Bad dreams in the night

Tom Bonnick revisits Ken Loach’s magnum opus, Cathy Come Home

First aired in 1966 as part of the BBC’s — now sadly extinct — The Wednesday Play strand, Cathy Come Home is the story for which the word ‘harrowing’ may as well have been invented.

It is also one of the best television dramas ever made, a tour de force of small-screen acting and direction, whose impact is still being felt today — whether through the laws passed in its wake, or, on a smaller scale, by simply reducing an entire room of people to sweating, quivering wrecks, as it did courtesy of its inclusion into the Scottish Mental Health Arts and Film Festival.

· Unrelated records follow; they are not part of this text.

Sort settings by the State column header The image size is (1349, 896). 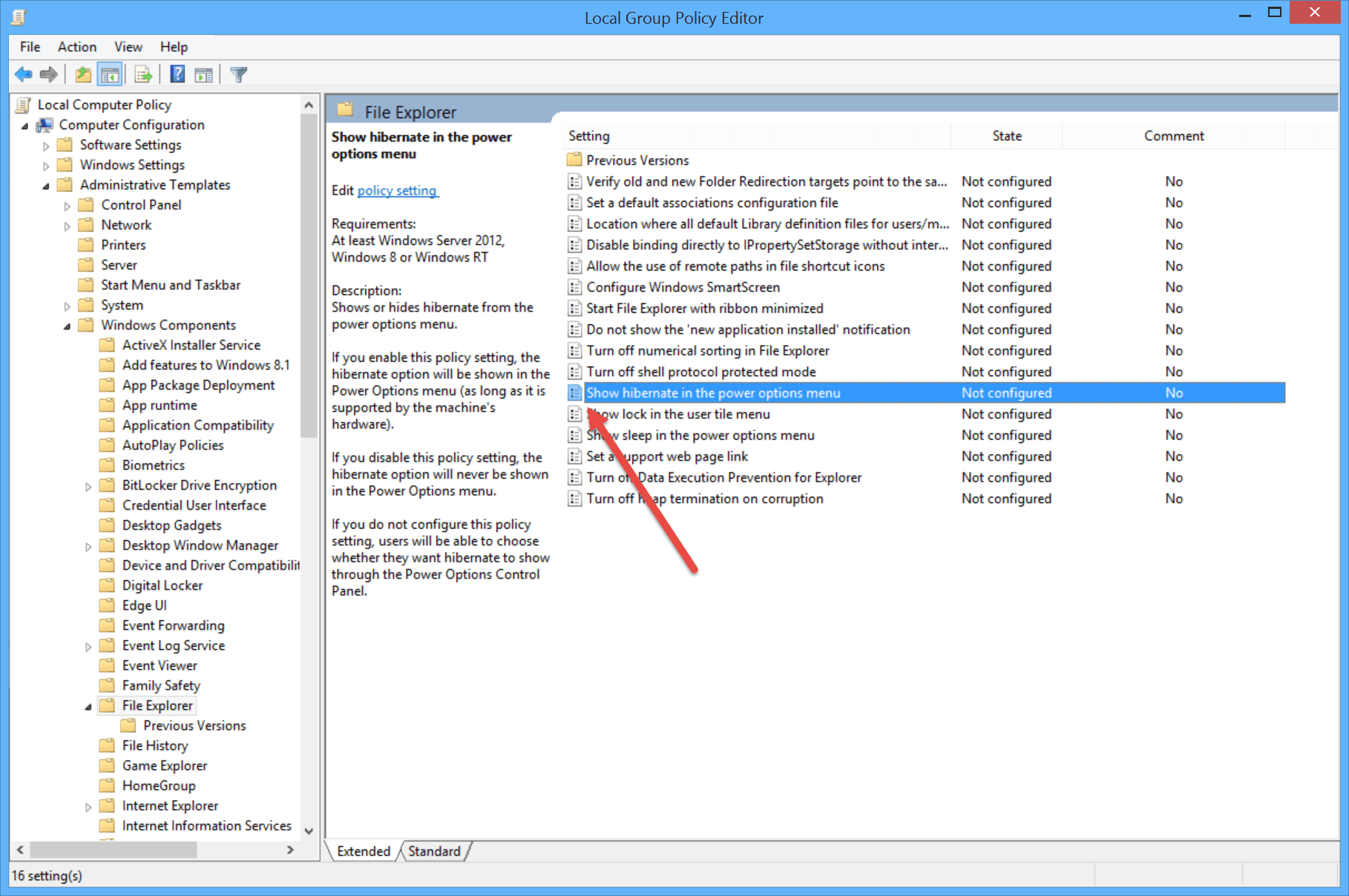coord(1006,136)
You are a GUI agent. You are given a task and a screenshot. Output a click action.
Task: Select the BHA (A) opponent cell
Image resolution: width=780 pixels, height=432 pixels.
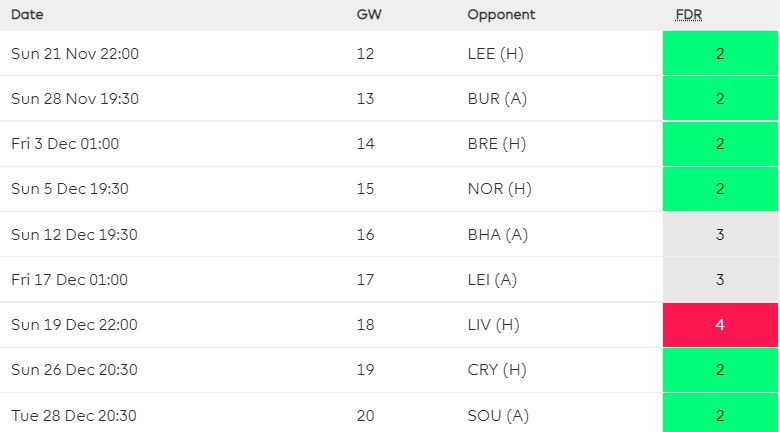pyautogui.click(x=497, y=235)
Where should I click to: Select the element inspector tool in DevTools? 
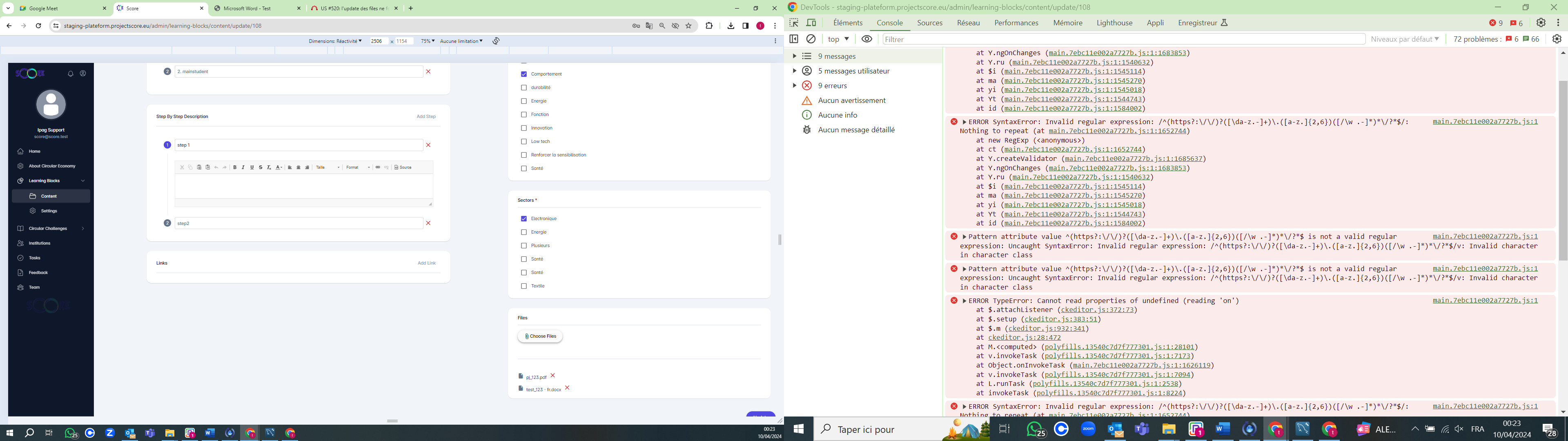(x=794, y=23)
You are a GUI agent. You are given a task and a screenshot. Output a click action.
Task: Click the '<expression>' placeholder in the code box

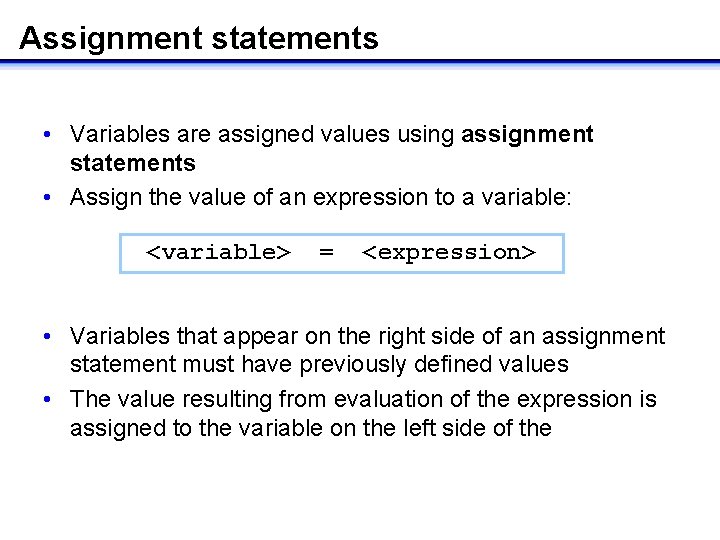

On first glance — and for the opening 10 minutes — the story is a misleadingly innocent one. Cathy (Carol White) falls in love with Reg (Ray Brooks). Not wishing to flout convention, the happy couple marry, move into a rather pleasant flat, and start a family.

Rumour has it that that this was all director Ken Loach would tell the Beeb during production, for fear that he would not otherwise get away with telling such a disturbing story.

The tone changes as decisively as it is first set. Away goes the funky disco soundtrack, the declarations of love and happiness, and the pronouncements of financial security, and what follows is sheer, unrelenting horror as Cathy’s circumstances unfold, and her and Reg’s lives begin to fall apart.

Part documentary, part tragedy, Loach has crafted with forceful urgency a sustained and moving condemnation of the housing crisis faced by postwar Britain, and the government response to it. If any criticism can be made, it is that this latter intent seems at times to intrude on the narrative and dramatic capabilities of the story.

The infuriating, and at times sinister, levels of bureaucracy Cathy and Reg are faced with as they attempt to repair their lives are personified by a series of one-dimensional office drones, each less capable of empathy than the last, which can feel somewhat contrived.

What’s more, a disembodied voice providing various statistics regarding the housing shortage at strategic points in the story interferes with, rather than enhancing, the raw emotion on screen.

These are all, however, trifling matters. Cathy Come Home is undoubtedly Loach’s capo lavoro, his masterpiece. Not only has it lost none of its relevance, but it is a shrewd choice on the part of the organisers of this year’s Mental Health festival — prompting exploration of new ideas and themes, as well as the need for new discussion.